Fundamental security issues can be introduced when connecting control system environments to other environments such as business networks. Marty Edwards, director of Industrial Control Systems Cyber Emergency Response Team (ICS-CERT) at the U.S. Department of Homeland Security, spoke exclusively with Control Design about several issues that need to be addressed when deciding to open your network and share data.
ICS-CERT works to reduce industrial control system risks within and across all critical infrastructure sectors by coordinating efforts among federal, state, local and tribal governments, as well as industrial control system owners, operators and vendors.
Edwards brings more than 20 years of experience and a strong control systems industry focus to DHS. Before coming to the ICS-CERT, Edwards was a program manager at Idaho National Laboratory. He has also held a wide variety of roles in the instrumentation and automation fields, including field service, instrument engineering, control systems engineering and project management. Edwards holds a diploma of technology in process control and industrial automation (magna cum laude) from the British Columbia Institute of Technology.
CD: At Control Design, we appreciate the work you’re doing every day. Thank you for the letter regarding our “Tear Down This Wall” cover story. We’re definitely serious about cybersecurity, but perhaps, like many of the machine builders out there, we don’t know as much as we should. You said in your letter that incidents are happening daily. What’s a typical cybersecurity incident related to industrial control systems?
Edwards: They can be detected through a variety of means, and they can actually span a fairly wide range of incident types. Incidents range from what I call commodity-type malware which could be a Trojan design dealing with banking information that is proliferating around the Internet accidentally getting into an industrial control system and infecting the machines. Or it could range all the way out to a significant, advanced and persistent threat from a nation-state-level actor who is very surgically and specifically targeting that control system for whatever the reason is.
CD: Are they causing any type of damage, or what is the typical result when an intruder compromises the control system environment?
Edwards: We don’t have a lot of cases documented globally where actual damage has occurred. Probably the most widespread incident that’s been talked about is Stuxnet, which actually caused damage to process equipment. There’s also an incident widely recorded in the open press in Germany of a steel mill that may have had some type of malware impact its steel-making process. But, for the most part, the incidents of the malware don’t really cause much harm. It would be more of an annoyance if it were in the sort of commodity malware family. But certainly there could be loss of production involved if you have to take a system off-line to clean it up or if the malware somehow affects the processing or uptime of the control system itself causing it to go off-line, resulting in production loss.
CD: So, the Industrial Internet of Things is coming, whether anyone likes it or not.

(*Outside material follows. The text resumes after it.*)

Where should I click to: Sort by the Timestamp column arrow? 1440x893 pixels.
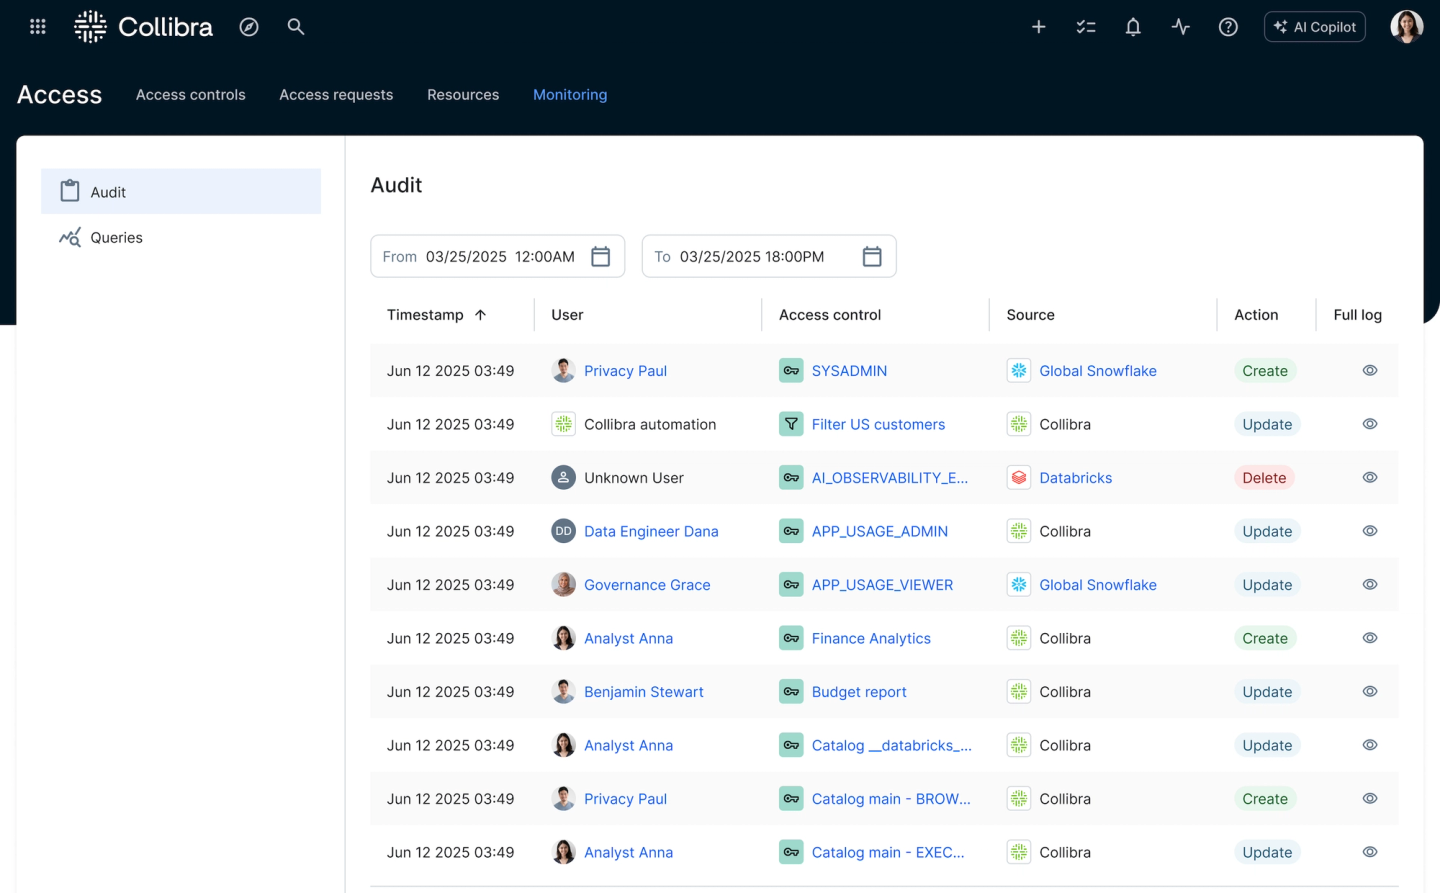[481, 315]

Some are saying it’s not secure, but nothing’s going to stop it. For the average machine builder though there are likely some safety issues they should be aware of that perhaps they don’t pay as much attention to. Are there things the machine builder and controls designer should be doing to address security issues?
Edwards: Yes, absolutely, and I have a lot of empathy for the control system designers because, before coming into this role in security, I was a control systems engineer working both for vendors and users. My background is in the distributed control system area that did continuous plants, but I certainly have empathy. I think the advice is to very clearly understand what your system or machine is designed to do, and it’s, for example, a life-safety type of application, or you’re doing some type of engineered controls where you have to prevent entry into an area; you want to make sure that those types of systems are completely 100% air-gapped or isolated from any corporate environment, any engineering type environment, any other networks.
The life-safety types of systems should be completely stand-alone and very rigorously protected from a change control point of view. As you get into other systems that don’t have a direct life-safety type of application, such as a process skid in a typical manufacturing plant, there’s a lot of impetus to connect those to your corporate environment and to your other control-system environments, and what you have to do is look at the risk of compromise or malfunction of that device versus connectivity from a business perspective. Usually it’s not the integrator that can make this decision; it’s the asset owner or the owner of the manufacturing plant.